Oblass Wines makes wild wines from lesser known grape varieties.
THE WILD INTELLECTUAL

I had seen wines around with the brand name ‘Oblass’ on the label and was curious. Wine lovers were mentioning them in passing, and some people I respect in the industry were listing them. It bothered me that I, who was meant to be up to date, had not come across the wines. I decided to investigate and invited Zlil Oblass for an interview.

So we met and I looked forward to finding out the inner workings of Oblass Wines. Funnily enough, it was one of the more unsatisfactory interviews I have done. It was like wrestling with jelly. In a wine tasting, you discover a wine has a beginning, a middle and an end. After one hour of talking, you normally reach a finite conclusion and can establish how someone got into wine, what they did in the meantime and where they are now. It should be logical and simple. An interview for me usually means my guests talk and I frantically scribble to catch up. People are normally very fluent talking about themselves. With Zlil I eventually stopped writing. It was all just too disjointed to get the basic picture.  It appears that the roving of the intellectual mind was too deep for me to follow. What I received was topsy-turvy, but I caught a glimpse of the diamond in the rough. He is a fascinating person, a totally original gem, who followed his own unconventional path, without fear or favor. Here is an Israeli making wine all over the place. This was not someone who studied abroad, did a stage at a famous winery, and then returned to open his dream winery in Israel.  Zlil’s driving forces were different. The bees in his bonnet were natural wine, spontaneous fermentation, and unusual grape varieties, but the wines had to have drinkability and be good value. Two slogans he uses: “A journey of wild wines” and “A journey to find interesting local vines.” Put them together and you have the picture.

Oblass

One of the first things I asked Zlil Oblass was about his name. It has a certain ring to it. I learnt Zlil was not a nickname, but the original idea came from a musician mother. The family name Oblass comes from Austria. The Teperberg family also came from there.

His journey into wine was not a standard one. He was born in Tel Aviv and lives in Jaffa. He graduated in Philosophy. His mind was buried deep into the souls of man and culture. He studied Anthropology. He sees wine as an extension of this. He volunteered for a harvest, because “wine is artistic agriculture.” Anyway, in 2012 he arrived in Italy and began his wine studies at the University of Turin in Piedmont and then, unconventional to the last, he finished them at the University of Florence, in Tuscany.

He interned at the private winery of Alberto Antonini, an iconic figure and learnt about natural fermentations, wild yeasts and minimum intervention wines. It opened a window in his mind. He was hooked and finished his studies with a thesis on natural yeasts. He then spent time at Michele Satta’s winery in Bolgheri, on the Tuscan coast, followed by Wither Hills Winery in Marlborough, New Zealand. Two very different experiences. 

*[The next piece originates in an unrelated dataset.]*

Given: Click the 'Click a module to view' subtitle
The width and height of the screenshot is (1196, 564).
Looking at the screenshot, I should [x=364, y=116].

His initial buzz was the idea making two unconventional blends. It even became a compulsion. In Israel, it was to be a Malbec combining with a Barbera. Something different. These two varieties contrast and complement each other. They are rarely blended together. In Italy what caught his roving eye was the unlikely Brachetto, an undistinguished grape from Piedmont, usually made into sweet red sparkling wines. Here he looked under the covers and saw the potential to blend it with the local Barbera to make a dry red wine. That was the plan anyway. These two ideas showed that Oblass had his hunches, which he followed determinedly with belief and he was not to be discouraged by skeptics.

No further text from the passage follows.